[Stored items]
>>>
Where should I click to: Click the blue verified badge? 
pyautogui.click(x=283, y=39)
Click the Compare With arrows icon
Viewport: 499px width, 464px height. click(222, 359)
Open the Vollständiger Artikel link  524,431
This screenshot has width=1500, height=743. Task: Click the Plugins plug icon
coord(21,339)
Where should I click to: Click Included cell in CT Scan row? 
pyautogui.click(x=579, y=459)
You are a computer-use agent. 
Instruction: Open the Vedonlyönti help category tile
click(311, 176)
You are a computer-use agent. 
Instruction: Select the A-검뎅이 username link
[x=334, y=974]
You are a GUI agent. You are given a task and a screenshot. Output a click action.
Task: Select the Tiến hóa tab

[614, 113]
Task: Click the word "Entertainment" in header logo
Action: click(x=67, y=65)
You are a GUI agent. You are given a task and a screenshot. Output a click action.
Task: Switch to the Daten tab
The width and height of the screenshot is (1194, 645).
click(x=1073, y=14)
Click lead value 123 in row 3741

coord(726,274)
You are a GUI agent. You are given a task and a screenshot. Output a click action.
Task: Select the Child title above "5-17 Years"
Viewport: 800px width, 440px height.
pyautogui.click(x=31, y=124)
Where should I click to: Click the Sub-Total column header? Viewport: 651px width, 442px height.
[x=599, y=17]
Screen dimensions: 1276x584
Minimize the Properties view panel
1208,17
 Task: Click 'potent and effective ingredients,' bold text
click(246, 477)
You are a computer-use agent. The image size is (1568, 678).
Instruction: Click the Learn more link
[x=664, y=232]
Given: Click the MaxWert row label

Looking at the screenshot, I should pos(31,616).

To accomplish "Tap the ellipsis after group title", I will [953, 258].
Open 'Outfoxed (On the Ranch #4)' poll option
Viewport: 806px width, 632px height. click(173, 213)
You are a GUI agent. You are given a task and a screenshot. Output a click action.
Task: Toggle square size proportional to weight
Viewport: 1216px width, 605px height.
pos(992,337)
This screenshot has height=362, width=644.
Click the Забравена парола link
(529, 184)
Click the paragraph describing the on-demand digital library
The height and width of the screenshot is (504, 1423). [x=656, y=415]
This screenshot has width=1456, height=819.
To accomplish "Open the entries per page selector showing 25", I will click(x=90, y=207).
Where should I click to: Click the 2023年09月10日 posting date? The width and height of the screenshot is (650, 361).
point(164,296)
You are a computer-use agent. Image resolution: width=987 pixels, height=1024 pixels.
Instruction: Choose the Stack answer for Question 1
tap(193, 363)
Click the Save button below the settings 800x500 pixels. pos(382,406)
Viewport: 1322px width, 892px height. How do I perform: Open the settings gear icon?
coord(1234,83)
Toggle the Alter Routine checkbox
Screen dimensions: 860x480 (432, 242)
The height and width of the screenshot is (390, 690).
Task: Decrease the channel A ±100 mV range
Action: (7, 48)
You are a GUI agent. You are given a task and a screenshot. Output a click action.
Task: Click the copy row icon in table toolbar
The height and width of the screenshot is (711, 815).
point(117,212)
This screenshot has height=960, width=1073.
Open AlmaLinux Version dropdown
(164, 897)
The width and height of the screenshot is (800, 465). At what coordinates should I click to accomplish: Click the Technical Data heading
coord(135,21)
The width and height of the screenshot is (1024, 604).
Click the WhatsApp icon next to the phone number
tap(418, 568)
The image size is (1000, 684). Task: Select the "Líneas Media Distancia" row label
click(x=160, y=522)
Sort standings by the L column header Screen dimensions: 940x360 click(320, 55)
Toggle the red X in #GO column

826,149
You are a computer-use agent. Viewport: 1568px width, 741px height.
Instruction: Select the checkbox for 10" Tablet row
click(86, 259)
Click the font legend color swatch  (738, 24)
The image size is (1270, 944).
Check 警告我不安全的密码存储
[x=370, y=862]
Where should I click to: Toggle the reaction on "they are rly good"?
<<<
*YOUR OBJECTIVE:* Starting at the first line of the data above, retype each line exactly until you reach the line containing "Task: Select the Child", and include that line too.

*EXPECTED ANSWER:*
Where should I click to: Click the blue verified badge? 
pyautogui.click(x=283, y=39)
Click the Compare With arrows icon
Viewport: 499px width, 464px height. click(222, 359)
Open the Vollständiger Artikel link  524,431
This screenshot has width=1500, height=743. Task: Click the Plugins plug icon
coord(21,339)
Where should I click to: Click Included cell in CT Scan row? 
pyautogui.click(x=579, y=459)
You are a computer-use agent. 
Instruction: Open the Vedonlyönti help category tile
click(311, 176)
You are a computer-use agent. 
Instruction: Select the A-검뎅이 username link
[x=334, y=974]
You are a GUI agent. You are given a task and a screenshot. Output a click action.
Task: Select the Tiến hóa tab

[614, 113]
Task: Click the word "Entertainment" in header logo
Action: click(x=67, y=65)
You are a GUI agent. You are given a task and a screenshot. Output a click action.
Task: Switch to the Daten tab
The width and height of the screenshot is (1194, 645).
click(x=1073, y=14)
Click lead value 123 in row 3741

coord(726,274)
You are a GUI agent. You are given a task and a screenshot. Output a click action.
Task: Select the Child title above "5-17 Years"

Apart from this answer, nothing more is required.